Emily releases her wrist. Rowan stays put against the door, tears running down her face, until Emily turns her, hands gentle now on her shoulders, shows her a pocket-warmed coin between her fingers, touches her wet cheeks.
“I’m sorry,” Emily says. “I had to. I had to make sure that — I had to do that.”
Rowan sobs and reaches for her.
Emily’s hands stitch together, fleetingly, fragments. Memory; and what Rowan had thought were half-retained dreams or daydreams, or merely fantasies.
They sleep, tangled up.
In the night, Rowan stumbles half-asleep to the kitchen, fills and drinks a glass of water, re-fills it to put on the bedside table. Hesitates. Quietly lifts the flap of Emily’s handbag.

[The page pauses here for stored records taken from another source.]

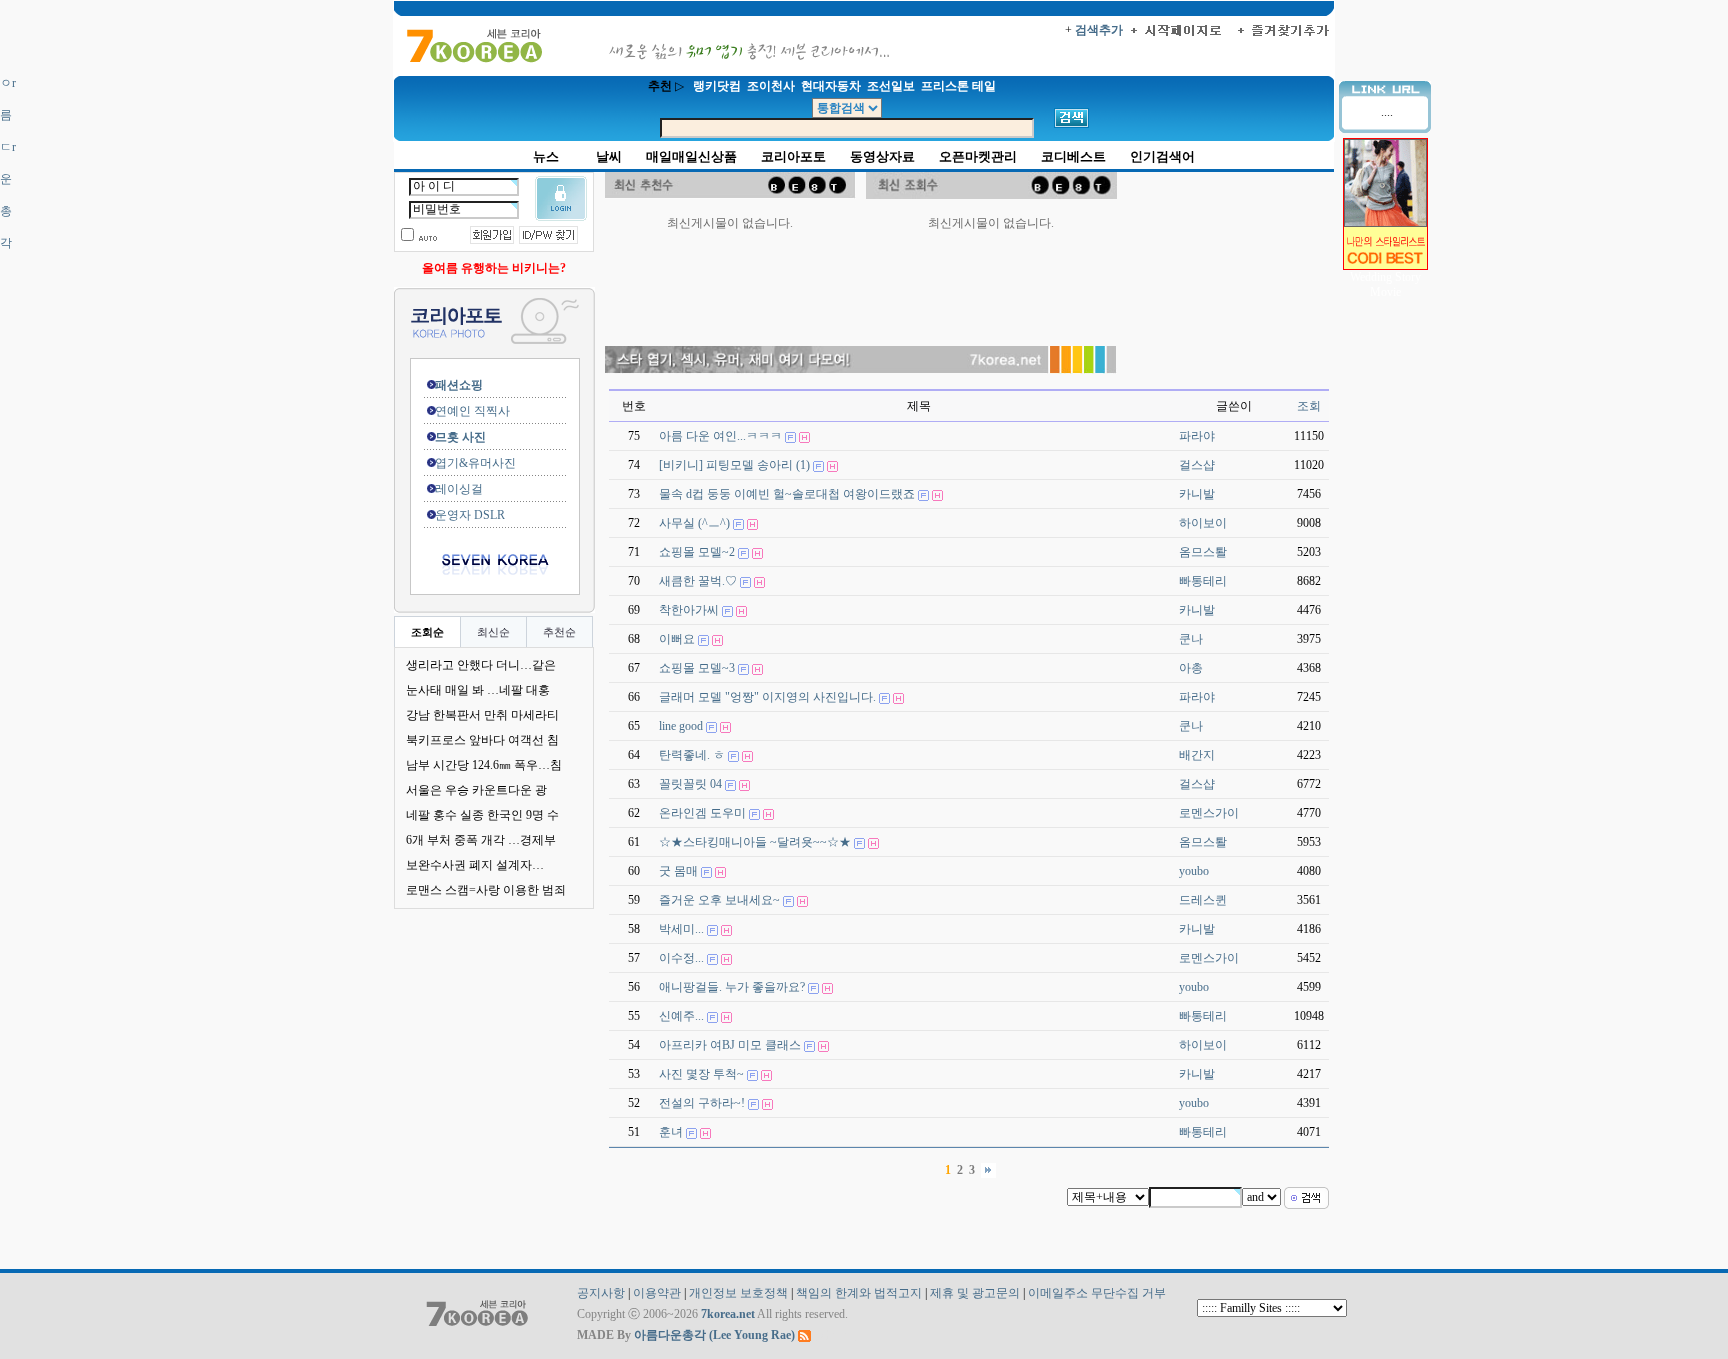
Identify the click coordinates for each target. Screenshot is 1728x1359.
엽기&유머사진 (463, 463)
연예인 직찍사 (460, 411)
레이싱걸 (447, 489)
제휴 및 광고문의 (975, 1293)
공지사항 (601, 1293)
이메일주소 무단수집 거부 (1097, 1293)
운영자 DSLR (458, 515)
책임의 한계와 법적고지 (859, 1293)
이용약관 (657, 1293)
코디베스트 (1073, 156)
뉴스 (546, 156)
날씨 (609, 156)
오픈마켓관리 (978, 156)
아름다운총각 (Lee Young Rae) (714, 1335)
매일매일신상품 (691, 156)
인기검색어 (1162, 156)
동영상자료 (882, 156)
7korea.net (728, 1314)
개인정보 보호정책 (738, 1293)
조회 (1309, 406)
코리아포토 (793, 156)
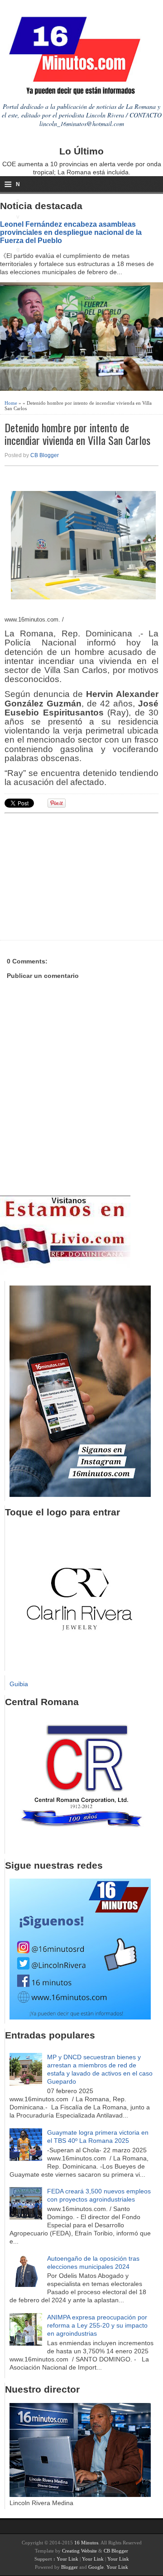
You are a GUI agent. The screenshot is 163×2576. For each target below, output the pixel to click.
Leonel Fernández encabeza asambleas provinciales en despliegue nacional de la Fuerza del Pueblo (71, 232)
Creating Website (79, 2550)
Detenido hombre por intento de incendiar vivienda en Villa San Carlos (77, 434)
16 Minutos (86, 2542)
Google (96, 2567)
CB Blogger (44, 455)
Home (11, 403)
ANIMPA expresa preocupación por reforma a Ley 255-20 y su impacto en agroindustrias (97, 2325)
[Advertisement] (75, 875)
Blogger (69, 2567)
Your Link (67, 2559)
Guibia (19, 1684)
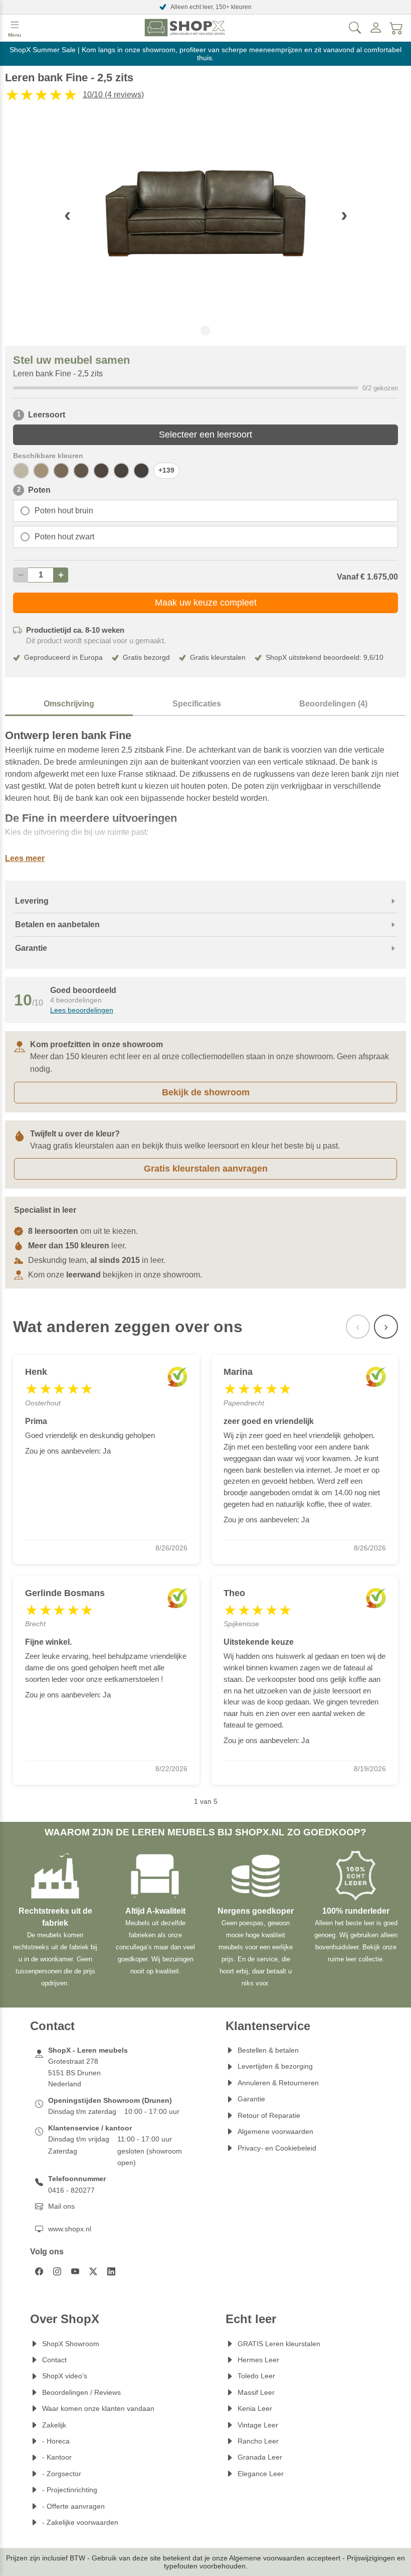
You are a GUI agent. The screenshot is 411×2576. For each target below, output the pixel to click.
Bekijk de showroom (206, 1092)
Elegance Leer (261, 2474)
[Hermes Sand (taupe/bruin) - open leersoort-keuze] (41, 471)
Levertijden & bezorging (275, 2066)
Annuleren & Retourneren (278, 2083)
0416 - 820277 (71, 2190)
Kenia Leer (255, 2408)
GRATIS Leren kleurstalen (279, 2344)
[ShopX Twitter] (93, 2271)
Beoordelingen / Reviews (81, 2392)
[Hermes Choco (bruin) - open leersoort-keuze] (101, 471)
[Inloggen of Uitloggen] (375, 27)
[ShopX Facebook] (39, 2271)
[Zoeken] (354, 27)
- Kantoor (57, 2457)
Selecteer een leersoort (205, 435)
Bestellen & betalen (268, 2050)
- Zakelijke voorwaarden (80, 2522)
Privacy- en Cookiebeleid (277, 2148)
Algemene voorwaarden (275, 2131)
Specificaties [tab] (196, 703)
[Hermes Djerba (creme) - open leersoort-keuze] (21, 471)
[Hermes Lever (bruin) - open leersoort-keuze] (81, 471)
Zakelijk (54, 2425)
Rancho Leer (258, 2441)
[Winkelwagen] (396, 27)
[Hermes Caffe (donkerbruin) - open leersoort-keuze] (141, 471)
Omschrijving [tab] (69, 703)
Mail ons (61, 2206)
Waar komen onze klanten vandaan (98, 2408)
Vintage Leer (258, 2425)
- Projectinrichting (69, 2490)
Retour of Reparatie (269, 2115)
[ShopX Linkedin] (111, 2271)
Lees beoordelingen (81, 1010)
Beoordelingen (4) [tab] (333, 703)
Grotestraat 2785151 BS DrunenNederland (74, 2072)
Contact (54, 2360)
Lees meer (25, 858)
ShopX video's (64, 2376)
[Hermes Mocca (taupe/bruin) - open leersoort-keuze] (61, 471)
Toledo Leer (256, 2376)
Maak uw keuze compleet (206, 603)
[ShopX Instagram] (57, 2271)
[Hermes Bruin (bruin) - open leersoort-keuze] (121, 471)
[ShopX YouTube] (75, 2271)
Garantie (251, 2099)
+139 (166, 470)
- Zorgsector (61, 2474)
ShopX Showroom (70, 2344)
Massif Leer (256, 2392)
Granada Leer (260, 2457)
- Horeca (56, 2441)
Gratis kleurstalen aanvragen (206, 1169)
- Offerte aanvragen (73, 2506)
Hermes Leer (258, 2360)
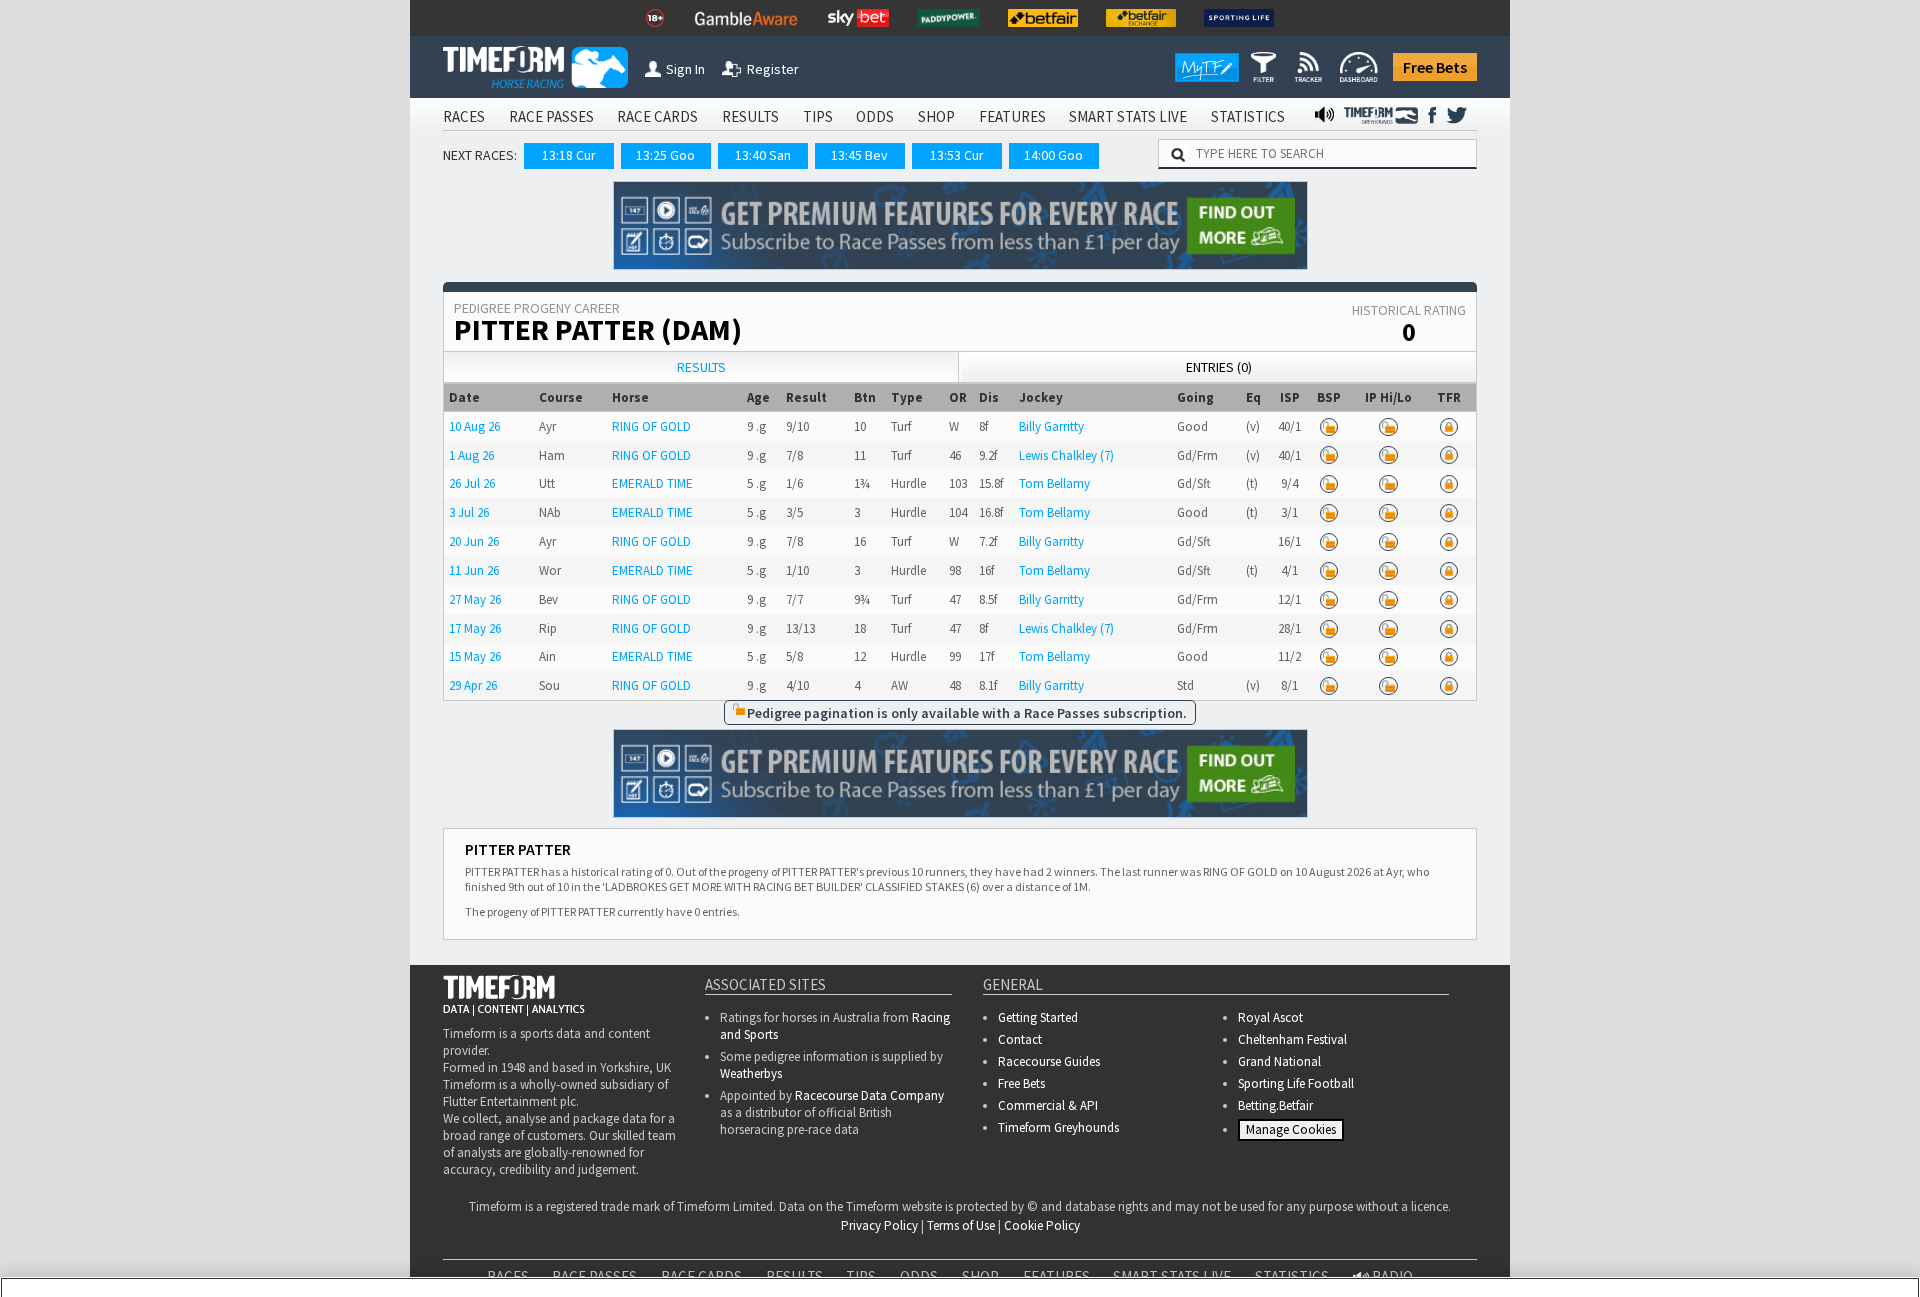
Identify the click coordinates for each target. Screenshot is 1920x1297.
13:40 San (763, 155)
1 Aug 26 (471, 455)
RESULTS (750, 116)
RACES (464, 116)
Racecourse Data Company (869, 1095)
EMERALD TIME (652, 483)
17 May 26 (475, 628)
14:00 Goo (1053, 155)
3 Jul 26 (469, 512)
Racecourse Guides (1049, 1061)
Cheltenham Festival (1292, 1039)
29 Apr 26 (473, 685)
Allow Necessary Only (1678, 1237)
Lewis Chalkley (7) (1066, 455)
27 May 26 (475, 599)
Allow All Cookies (1528, 1237)
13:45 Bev (859, 155)
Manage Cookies (1293, 1133)
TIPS (818, 116)
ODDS (875, 116)
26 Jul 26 (472, 483)
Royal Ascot (1270, 1017)
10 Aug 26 (474, 426)
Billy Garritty (1051, 426)
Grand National (1279, 1061)
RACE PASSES (551, 116)
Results (701, 367)
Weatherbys (751, 1073)
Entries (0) (1219, 367)
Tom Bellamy (1054, 483)
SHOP (936, 116)
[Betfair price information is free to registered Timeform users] (1329, 426)
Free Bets (1435, 67)
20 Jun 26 (474, 541)
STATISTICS (1248, 116)
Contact (1020, 1039)
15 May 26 (475, 656)
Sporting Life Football (1296, 1083)
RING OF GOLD (651, 426)
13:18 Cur (569, 155)
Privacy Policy (283, 1257)
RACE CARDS (657, 116)
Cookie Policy (144, 1257)
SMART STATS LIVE (1128, 116)
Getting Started (1038, 1017)
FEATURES (1012, 116)
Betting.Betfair (1275, 1105)
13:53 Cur (957, 155)
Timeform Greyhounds (1058, 1127)
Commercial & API (1048, 1105)
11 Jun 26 (474, 570)
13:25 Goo (665, 155)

It’s relatively easy to build an effector. A handheld example can be powered from a fistful of lithium-ion cells; low power and unrefined control systems can be compensated for with simple time, a weak and unfocused area of effect trained on the brain for long duration. Perhaps a gentle hour to unravel the knots of recollection while someone sleeps, in comparison to the quick minutes of the government scalpel. And who’s to say that the gentle cotton-edged fog left behind isn’t less likely to be stumbled over, worried at, than blatant discontinuities? People are very good at explaining themself to themselves.
Rowan lowers the flap of the bag and returns to bed. Emily is sleeping; Rowan thinks Emily is sleeping.
Rowan allows herself to remember Emily mouthing against her skin, words perhaps not really intended for Rowan, or intended at all. You don’t know. You don’t know.
It would be dangerous to hold any memory of wondering what Emily’s hands have done.
Rowan turns her back in a way that could be trusting, fits herself against Emily, drapes an encircling arm back over herself. Settles her breathing. Lies still, in a way that perhaps Emily will think is sleeping.
She will lie still, she thinks, and concentrate on the appropriate anchors; hold the correct parts of her brain up to the quiet erosion of the machine.